M A T H E M A T I C S   S E M I N A R S  2017


Thursday, 9 November, at 14:00 hrs.




Victoria Cantoral-Farfán (ICTP)


Title:
Torsion for abelian varieties of type III and new cases of the 
Mumford-Tate conjecture


Abstract:
Mordell-Weil's theorem states that, for an abelian variety defined over 
a number field K, the group of K-rational points is finitely generated. 
More precisely it can be seen as a product of a free group by a finite 
subgroup of torsion points over K. One can wonder if we can get a 
uniform bound for the order of the subgroup of torsion points over a 
finite extension L over K, depending on the degree of this extension and 
the dimension of the abelian variety, when the abelian variety varies in 
a certain class.
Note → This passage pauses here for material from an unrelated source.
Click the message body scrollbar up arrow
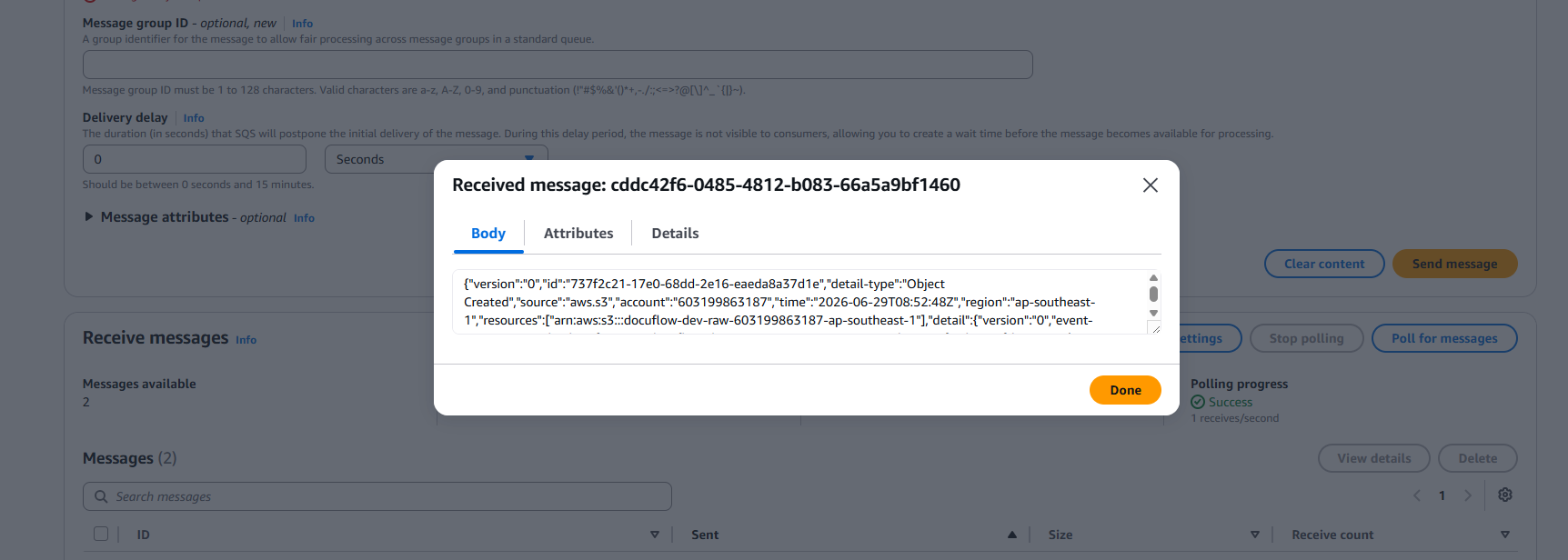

This question is commonly known as the ``Strong Uniform 
Boundedness Conjecture''. For elliptic curves defined over a number 
field K, Merel proved in 1994 that we can indeed get a uniform bound 
using methods developed by Mazur and Kamienny.
A complementary question would be to ask if we can get a bound for the 
order of the subgroup of torsion points over a finite extension L over 
K, depending on the degree of this extension and the dimension of the 
abelian variety, when L varies over all the finite extensions of K and 
the abelian variety is fixed. This question had been already answered by 
Hindry and Ratazzi for certain classes of abelian varieties.
In this talk we focus our attention on this last question and extend the 
previous results. We are going to present some new results concerning 
the class of abelian varieties of type III in Albert's classification 
and “fully of Lefschetz type” (i.e. whose Mumford-Tate group is the 
group of symplectic or orthogonal similitudes commuting with 
endomorphisms and which satisfy the Mumford-Tate conjecture). Moreover, 
we are going to give an explicit list of abelian varieties which satisfy 
Mumford-Tate conjecture.




VENUE:  Stasi Seminar Room (ICTP Leonardo da Vinci Building, first floor)